[ClusterLabs] Informing RAs about recovery: failed resource recovery, or any start-stop cycle?

Thu May 19 17:53:31 CEST 2016

A recent thread discussed a proposed new feature, a new environment
variable that would be passed to resource agents, indicating whether a
stop action was part of a recovery.

Since that thread was long and covered a lot of topics, I'm starting a
new one to focus on the core issue remaining:

The original idea was to pass the number of restarts remaining before
the resource will no longer tried to be started on the same node. This
involves calculating (fail-count - migration-threshold), and that
implies certain limitations: (1) it will only be set when the cluster
checks migration-threshold; (2) it will only be set for the failed
resource itself, not for other resources that may be recovered due to
dependencies on it.

TASK SET
1 – Answer these about the ClusterLabs post above, one per line:
(a) What would the proposed new environment variable indicate?
(b) What calculation did the original idea involve?
(c) Which resource would the value be set for, and which would it not be set for?
2 – Write the next part of the ClusterLabs post, starting after its final sentence.

DATA LISTING
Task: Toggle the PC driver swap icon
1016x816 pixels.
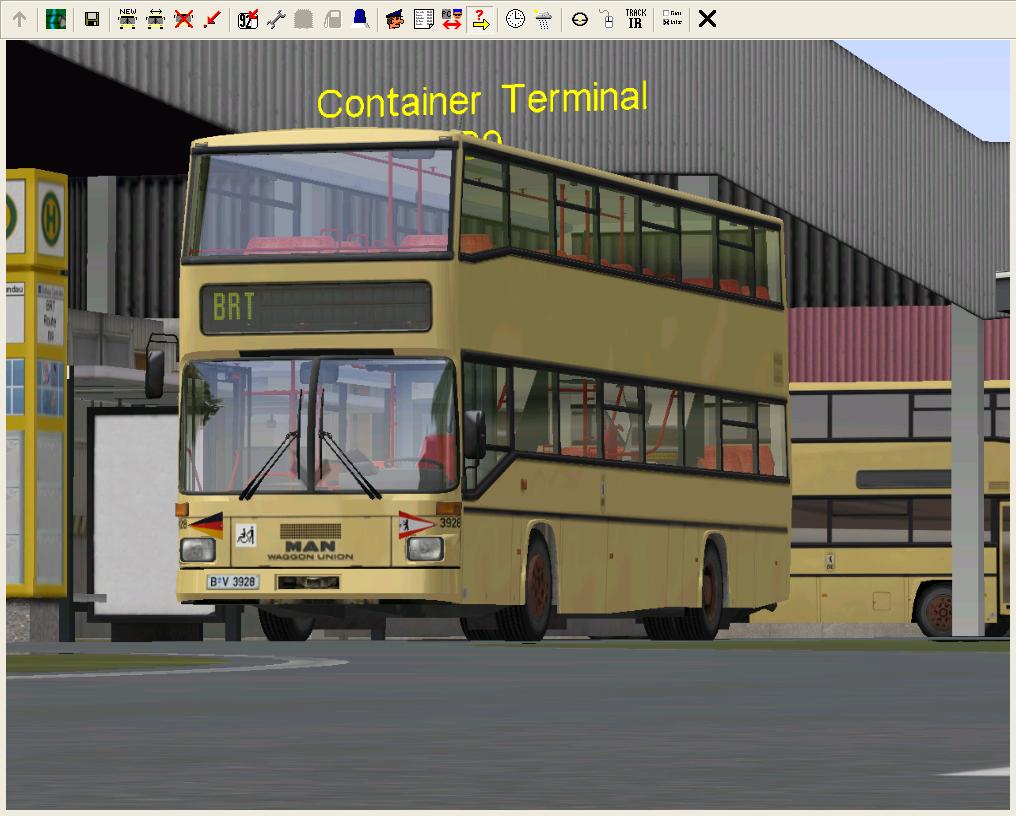Action: pyautogui.click(x=451, y=19)
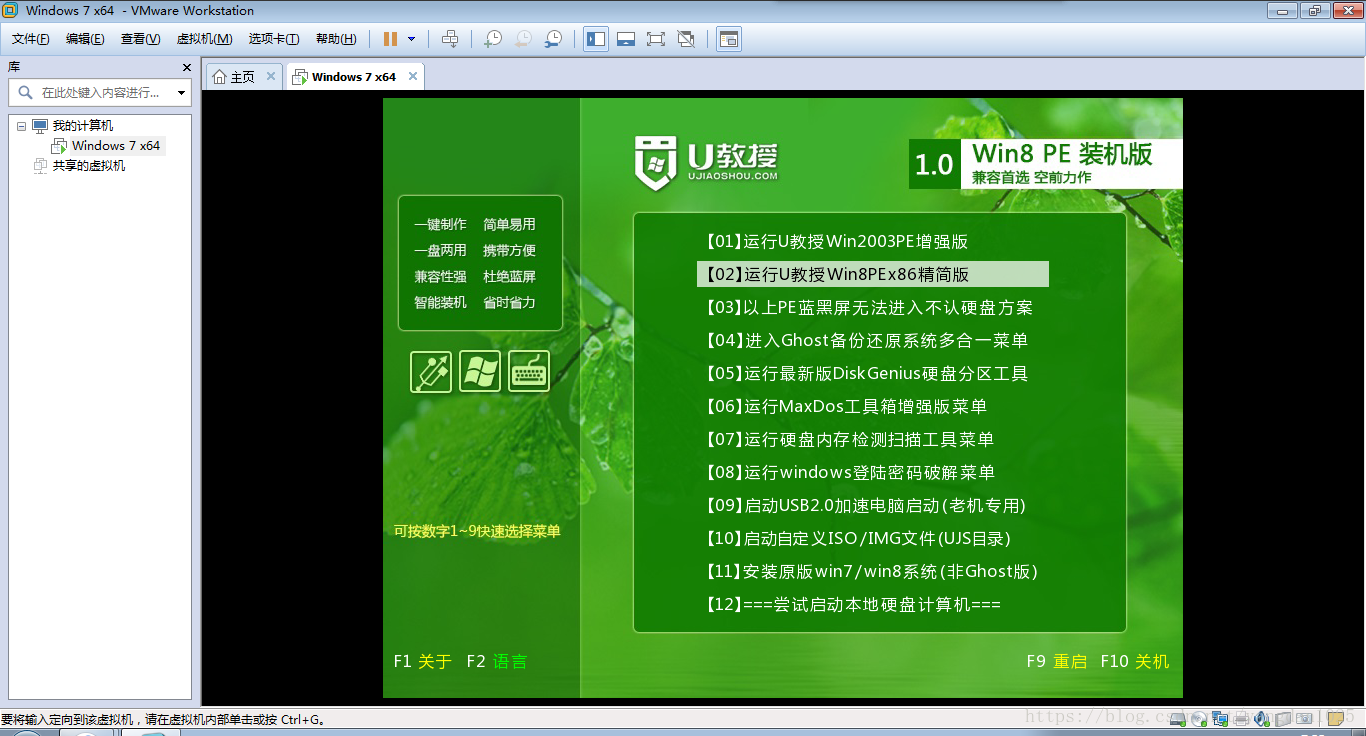Toggle Unity mode button
Image resolution: width=1366 pixels, height=736 pixels.
[x=686, y=39]
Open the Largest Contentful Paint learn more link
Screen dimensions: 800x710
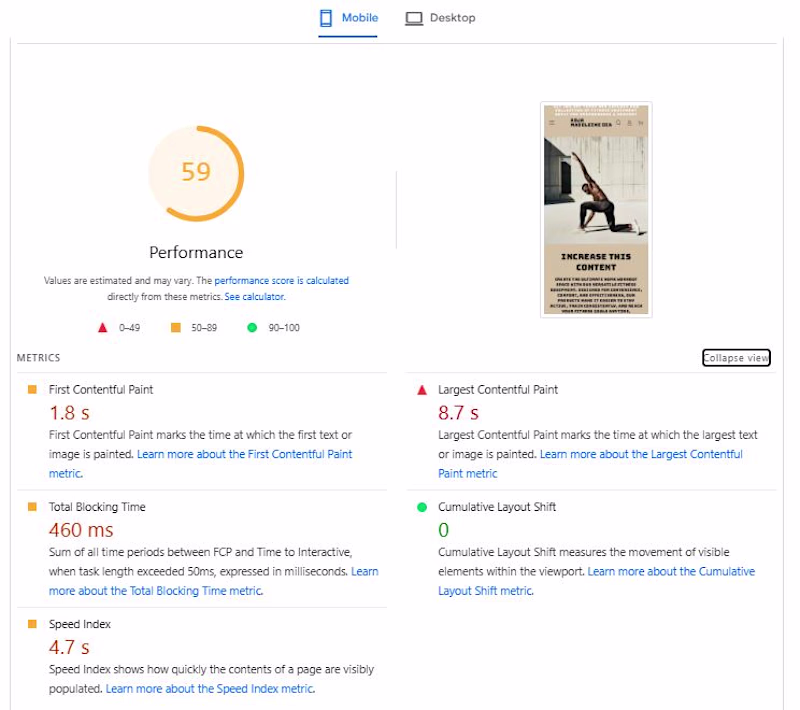pos(640,454)
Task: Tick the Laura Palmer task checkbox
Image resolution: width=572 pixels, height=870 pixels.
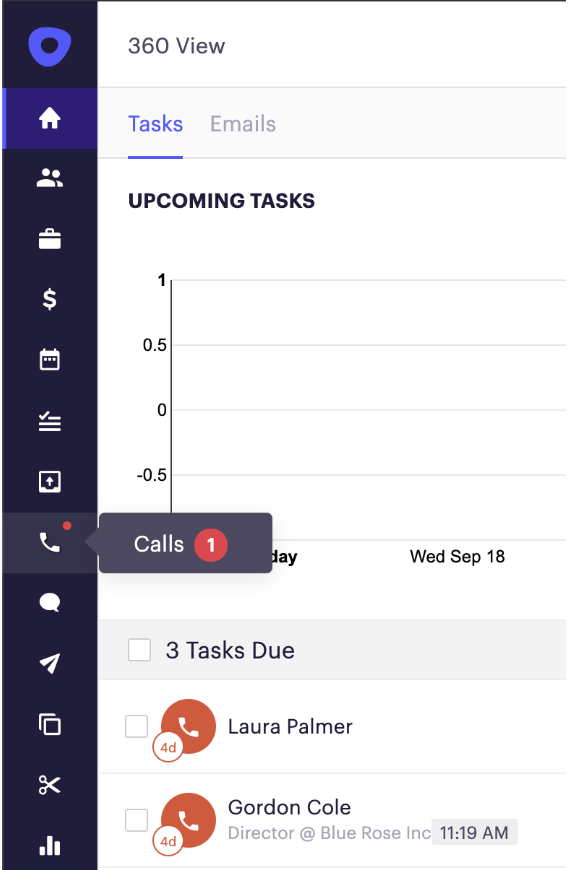Action: [136, 726]
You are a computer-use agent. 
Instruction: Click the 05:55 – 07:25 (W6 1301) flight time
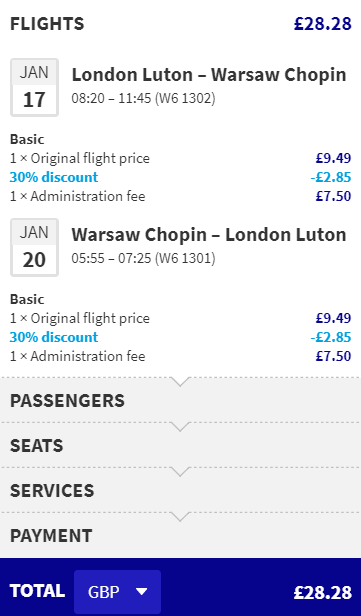point(143,258)
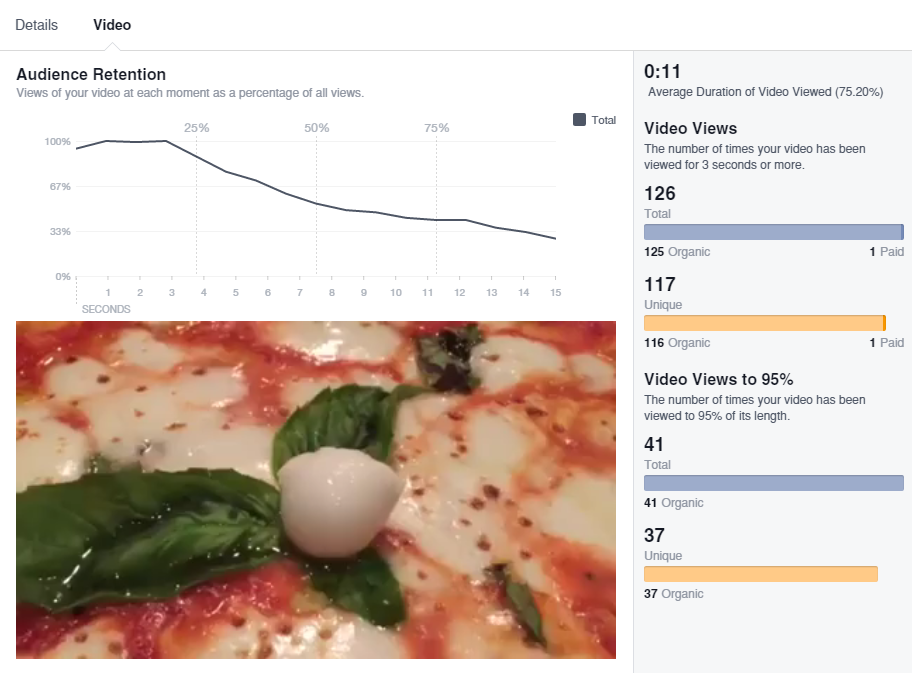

FINAL RESULTS
1 –
(a) Whether a stop action was part of a recovery.
(b) Fail-count minus migration-threshold.
(c) Only for the failed resource itself, not for other resources that may be recovered due to dependencies on it.

2 –
Ulrich Windl proposed an alternative: setting a boolean value instead. I
forgot to cc the list on my reply, so I'll summarize now: We would set a
new variable like OCF_RESKEY_CRM_recovery=true whenever a start is
scheduled after a stop on the same node in the same transition. This
would avoid the corner cases of the previous approach; instead of being
tied to migration-threshold, it would be set whenever a recovery was
being attempted, for any reason. And with this approach, it should be
easier to set the variable for all actions on the resource
(demote/stop/start/promote), rather than just the stop.

I think the boolean approach fits all the envisioned use cases that have
been discussed. Any objections to going that route instead of the count?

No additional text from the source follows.